Final answer:
To reduce the given quadratic form to canonical form using orthogonal transformation, an orthogonal matrix that diagonalizes the associated symmetric matrix is required. This involves finding eigenvalues and eigenvectors of the matrix, orthogonalizing and normalizing them to form the matrix, and finally applying the transformation.
Step-by-step explanation:
To reduce the quadratic form 2t_1^2 + 6t_1t_2 + 5t_2^2 - 2t_2t_3 + 2t_3^2 to canonical form using orthogonal transformation, we must find an orthogonal matrix that diagonalizes the associated symmetric matrix of the quadratic form. The process involves using the eigenvalue-eigenvector method to determine the orthogonal matrix.

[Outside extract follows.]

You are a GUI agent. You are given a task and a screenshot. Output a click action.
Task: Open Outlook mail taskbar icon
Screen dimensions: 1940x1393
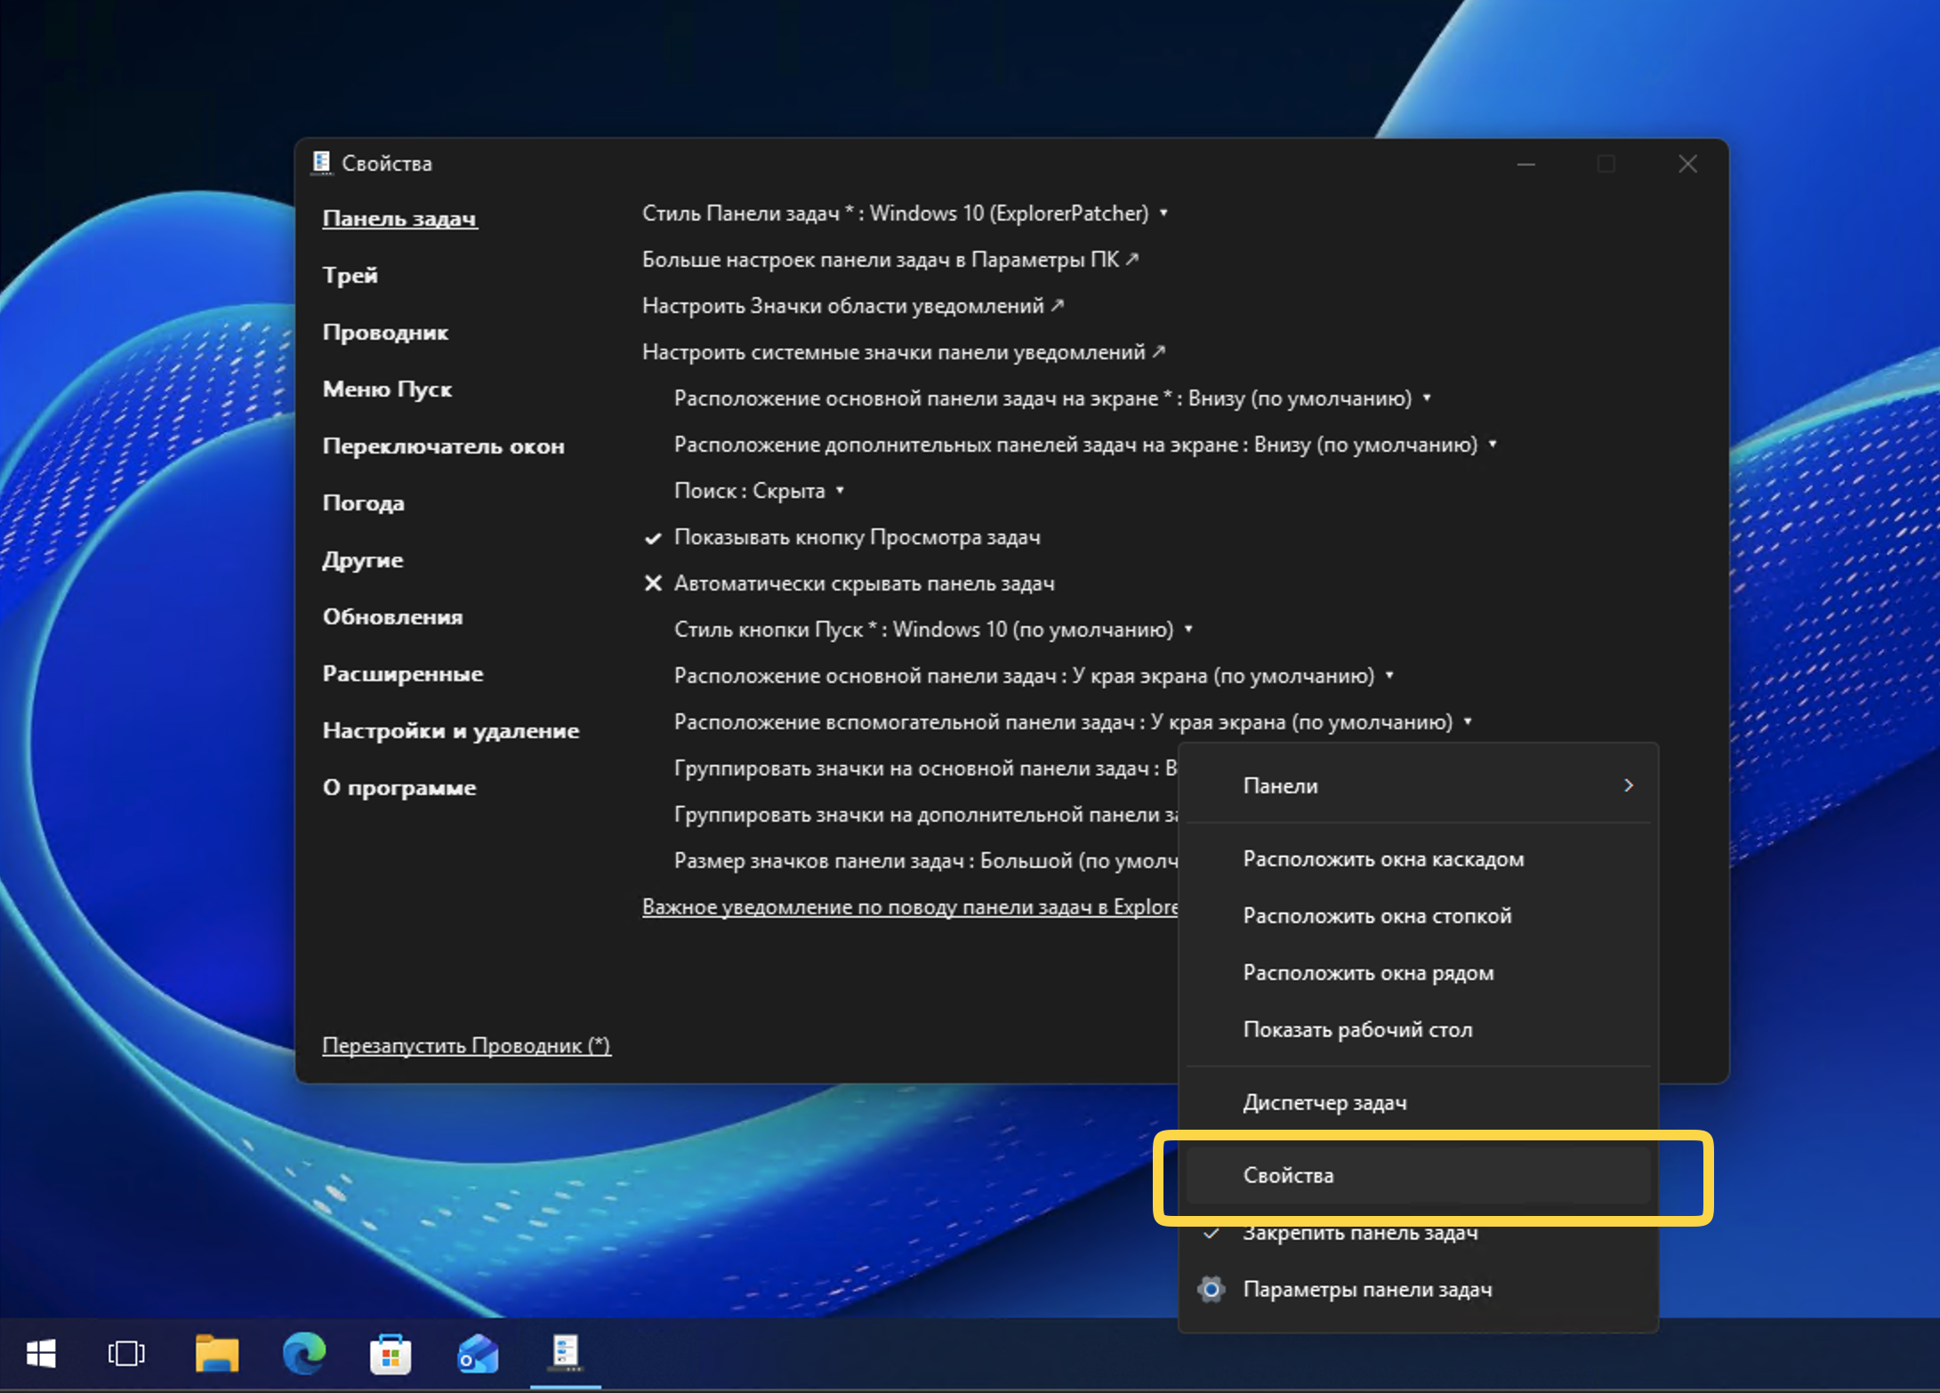coord(478,1353)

First, we write the quadratic form as a matrix:
[2 3 0]
[3 5 -1]
[0 -1 2]
Next, we find the eigenvalues by solving the characteristic equation of the matrix. Once the eigenvalues are found, we calculate the corresponding eigenvectors. These eigenvectors are then orthogonalized and normalized to form the columns of the orthogonal matrix.
Then, by performing the transformation t' = P^{-1}t, where P is the orthogonal matrix and t is the original variable vector, we obtain the new variable vector t'. The transformed quadratic form in terms of t' will have the coefficients as the eigenvalues on the diagonal and zeros elsewhere, which is the canonical form.
The process of reducing a quadratic form to canonical form is closely related to the principal axis theorem and often involves complex algebra and matrix computations.